The night was dark, no stars showing. The warm wind blew up from the west, from the direction of the woods and the creek, and it brought sounds and smells. The sounds were of far-off dogs gossiping, and the periodic hooting of some night bird, and the tiny, stridulating voices of insects. The smells were fragrant ones from the old flower bushes in the yard, mixed in with the heavier rankness of the bursting vegetation in the weedy fields and woods.

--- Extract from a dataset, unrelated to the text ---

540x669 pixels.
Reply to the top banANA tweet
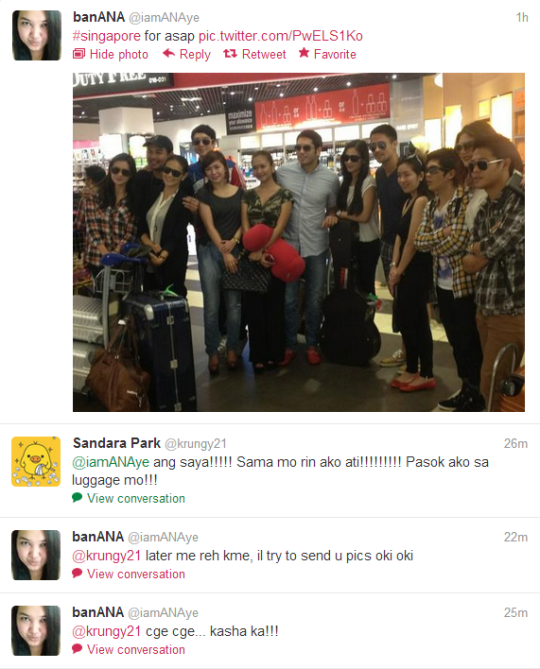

Birrel suddenly realized the highly seasonal nature of this planet. It was funny that he had not thought of it before — planets where the inclination of the axis from the ecliptic produced seasons, were not so common. He usually noticed and disliked seasonal planets, their sharp changes of climate being distasteful compared to the even weather of a normal world like Vega Four. He wondered why he hadn't thought about it here. Of course it was summer now, but the fantastic rapidity with which vegetation grew and matured was obvious. It must be strange, he thought, to live here in a place where presently all that bursting growth would wither and die and be covered by snows, and then, months later, he triumphantly reborn.
He turned suddenly as something brushed lightly against him. It was the cat. From somewhere Tom had appeared, stalking soundlessly across the porch and sitting down by Birrel's side, looking out into the whispering darkness with bright green eyes. He did not look up at the man, or paw him, or demand attention, Birrel noticed. He sat in a sort of cool, detached companionship, until one of the small sounds out in the night caught his interest. Then he rose and stalked down the steps and into the darkness, without a backward glance.
'Going hunting,” Birrel thought. “They stay wild, in a way, yet they live with people, too. Damned odd…'
He sat for a while, but he saw nothing more of the cat. After a time the endlessly-repeated, small noises against the quiet of the night soothed away his restlessness. He yawned, and then took off his shoes and went back up to bed.
For the next two days, nothing happened. Birrel and Lyllin rambled and explored the place, and sat nights on the porch, and all the time he was ticking off the interval required for a fast scout to get to Earth from an indeterminable point inside the frontiers of Lyra space.
The commemoration was near, and when he went back down to New York with Lyllin to check on how the damage-repair was coming, they found the city even more crowded now and blazing with decorations. People along the streets, who happened to glimpse his Lyran blue-and-silver uniform in the passing car, waved enthusiastically to him.
The wounded ships were almost repaired, Brescnik told him, and would be ready for the flyover.
'When will those four scouts from the Second get in?” asked Birrel.
'Should be in any time now,” said Brescnik. “We've had no word from them since the first report.'
Then, Birrel thought, within a day or so at the most he would know what Ferdias intended.
It was late afternoon by the time they got back to the farmhouse, and, soon after they did so, there was a call from Vinson. He had plans for renovating Birrel's fields and buildings all drawn up — should he bring them over?
'I'll come over,” Birrel told him. “Right after dinner.'
So later he left Lyllin tidying the kitchen and went out. He looked back at her for a moment, thinking how queer it was that somehow she did not seem at all strange or out of place in that old-fashioned room performing that ancient task.
He started across the ragged fields, but stopped after he had gone a little way and stood looking at the sky.